Una industria viento en popa

Los datos sobre la influencia negativa directa que la pobreza ejerce sobre la eficiencia médico-sanitaria contrasta, además, con la bonanza que la industria privada de la Salud se ha labrado en los últimos años. Con crecimientos espectaculares tanto en prestación de servicios, como en nuevas cuotas de mercados y, por supuesto, en beneficios e ingresos. Brian Latko, economista de la consultora McKinsey, quien, sin embargo, apela a “la incertidumbre y complejidad” del negocio para asegurar que, en el futuro a corto plazo, el rango de prosperidad del sector oscilará entre repuntes superiores al 10% o ligeras contracciones de facturación de sus firmas.

El 1% de  mujeres norteamericanas con mayor capacidad adquisitiva viven diez años más que el 1% de las mujeres más pobres del país

Shubham Singhal, de la misma compañía, considera que el dinamismo de la industria de la salud se basa en tres factores. De un lado, por el hecho de que consumidores, empresarios y gobiernos coinciden en apreciar que la presión financiera sobre los modelos sanitarios aumenta y genera un déficit entre gastos e ingresos que, además, se irá ensanchando si surge cualquier crisis de emergencia, como la de los opiáceos en EEUU, lo que requiere que el sector “se mantenga en permanente estado de investigación” y plantee reformas constantes a los poderes públicos. El segundo aspecto que señala Singhal como generador de tensiones en el sector es una serie de fenómenos entre los que cita los cambios regulatorios, las inversiones en tecnología —tanto médica-científica como de índole digital, donde tendría cabida los avances analíticos y de big-data—, la orientación de los negocios sanitarios, con movimientos hacia fórmulas B2C (business to consumers) y la necesaria readecuación de los riesgos financieros y de competencia en los mercados. Aunque finalmente admite que las firmas estadounidenses, las más potentes por operar en un modelo privado, ven un horizonte despejado, con estimaciones de nuevos nichos superiores a los 500.000 millones de dólares a medio plazo que sumar a una industria que, en general, administra un negocio de 3 billones de dólares.

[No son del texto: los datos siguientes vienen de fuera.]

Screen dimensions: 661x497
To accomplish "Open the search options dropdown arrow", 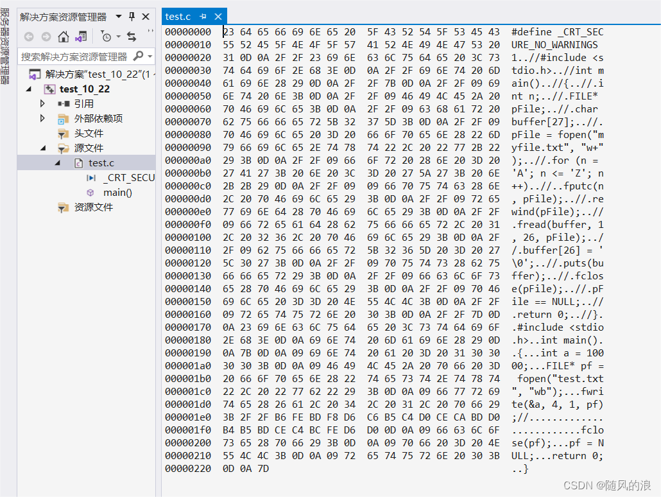I will pyautogui.click(x=150, y=56).
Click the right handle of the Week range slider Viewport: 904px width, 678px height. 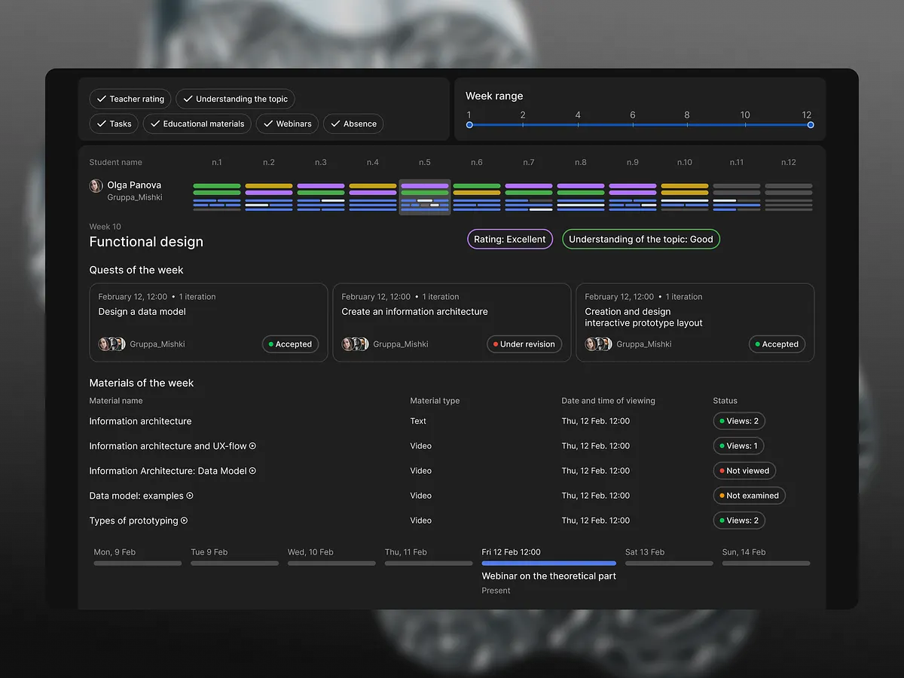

“Entre 2012 y 2016, el sector fue capaz de propiciar un crecimiento de sus beneficios (ganancias antes de impuestos, amortizaciones y pagos de intereses) superior al EBITDA combinado —sus ganancias brutas, calculadas antes de la deducibilidad de los gastos financieros— de las mayores mil empresas de EEUU”, al registrar un repunte total del 10% durante el citado lustro, asegura el analista de McKinsey. En parte, por un ajuste que afectó al 16% de sus plantillas. Pero también por los márgenes de ingresos que dejan los seguros médicos privados; sobre todo, los de quienes poseen coberturas de más de 10 millones de dólares, que duplicaron las partidas de los balances de la industria respecto a la escala inferior de pólizas: entre 2,5 y 5 millones de dólares. Algunas de estas firmas, las que se dedican en exclusiva al servicio clínico, lograron tasas del 17% de sus EBITDA y las que ofrecen modalidades de financiación de los pagos, del 10%. En cambio, las que se ciñen a la gestión hospitalaria redujeron sus ingresos en casi un 30% en el citado periodo, lo que dejó sus alzas anuales en un 7%.